Il tribunale di Busto Arsizio ha emesso una sentenza di condanna nei confronti di Giovanni Garbin, un uomo di 50 anni di Sumirago, accusato di adescamento, produzione e adescamento di materiale pedopornografico. La pm Francesca Gentilini ha chiesto una pena esemplare per Garbin e l’accusa ha richiesto che l’uomo scontasse 13 anni e 8 mesi di carcere e pagasse una multa di 38 mila euro. Le accuse sono molto circostanziate e documentate grazie alle tracce lasciate dal suo operato sui suoi dispositivi e su quelli delle due parti civili costituite. Garbin avrebbe adescato numerose ragazze minorenni tra i 12 e i 14 anni attraverso un falso profilo che lo mostrava come un giovane ragazzo di bell’aspetto. Dopo i primi approcci, chiedeva il numero di telefono e passava su Whatsapp dove le conversazioni diventavano spinte, condite da richieste di foto delle giovani. In diversi casi, le ragazze hanno inviato all’uomo immagini hot, da cui l’accusa di produzione di materiale pedoporonografico.

La perizia psichiatrica eseguita dal professor Marco Lagazzi ha stabilito che Garbin è sano di mente e lo era anche al momento dei fatti. I legali di Garbin hanno puntato la loro difesa anche sulla perizia di parte, presentata da un loro consulente, che giudicava Garbin parzialmente incapace. Hanno cercato di far passare il messaggio che quanto accaduto è anche frutto di un cambiamento dei costumi tra i giovani e giovanissimi che oggi vivono vite parallele sui social network.

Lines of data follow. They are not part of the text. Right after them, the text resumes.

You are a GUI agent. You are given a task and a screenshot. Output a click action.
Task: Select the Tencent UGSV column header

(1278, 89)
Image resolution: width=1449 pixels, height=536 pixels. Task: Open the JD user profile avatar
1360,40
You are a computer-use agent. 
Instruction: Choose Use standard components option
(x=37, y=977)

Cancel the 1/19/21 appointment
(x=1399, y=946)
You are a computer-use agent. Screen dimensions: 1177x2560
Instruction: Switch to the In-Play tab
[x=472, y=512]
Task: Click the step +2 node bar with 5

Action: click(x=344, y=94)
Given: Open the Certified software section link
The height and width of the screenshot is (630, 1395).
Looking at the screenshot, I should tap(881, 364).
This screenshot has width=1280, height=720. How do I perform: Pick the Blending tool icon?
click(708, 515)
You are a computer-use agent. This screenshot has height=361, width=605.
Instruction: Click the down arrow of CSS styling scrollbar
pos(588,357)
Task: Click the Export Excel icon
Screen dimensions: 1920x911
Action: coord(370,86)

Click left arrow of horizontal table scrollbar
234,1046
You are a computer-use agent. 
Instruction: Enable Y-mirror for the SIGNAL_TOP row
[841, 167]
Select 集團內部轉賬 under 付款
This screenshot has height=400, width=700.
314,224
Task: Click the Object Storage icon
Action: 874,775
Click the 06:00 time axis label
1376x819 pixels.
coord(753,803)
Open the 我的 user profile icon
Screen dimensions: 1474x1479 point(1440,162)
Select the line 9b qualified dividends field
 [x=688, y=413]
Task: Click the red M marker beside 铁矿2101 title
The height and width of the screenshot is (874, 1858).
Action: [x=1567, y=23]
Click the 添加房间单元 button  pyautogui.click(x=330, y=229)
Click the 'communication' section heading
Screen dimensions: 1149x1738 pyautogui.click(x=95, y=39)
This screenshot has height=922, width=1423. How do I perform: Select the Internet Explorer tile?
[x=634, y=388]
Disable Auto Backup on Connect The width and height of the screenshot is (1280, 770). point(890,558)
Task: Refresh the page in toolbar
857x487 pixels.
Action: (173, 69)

Alla fine, i giudici hanno deciso di condannare Garbin a 10 anni e 8 mesi di reclusione oltre al pagamento di 62 mila euro di multa. Inoltre, l’uomo sarà interdetto perpetuamente dalla tutela, curatela e amministrazione di sostegno, dai pubblici uffici e dalle professioni scolastiche e di istruzione. Prima della chiusura della fase istruttoria, Garbin ha voluto parlare e chiedere scusa alle vittime e alle famiglie per i danni che ha provocato, spiegando il percorso fatto fino ad oggi in carcere insieme ad uno psichiatra. La sentenza emessa dal tribunale di Busto Arsizio rappresenta un importante segnale di denuncia contro un reato gravissimo e un’ulteriore conferma della necessità di proteggere i minori dai pericoli del web.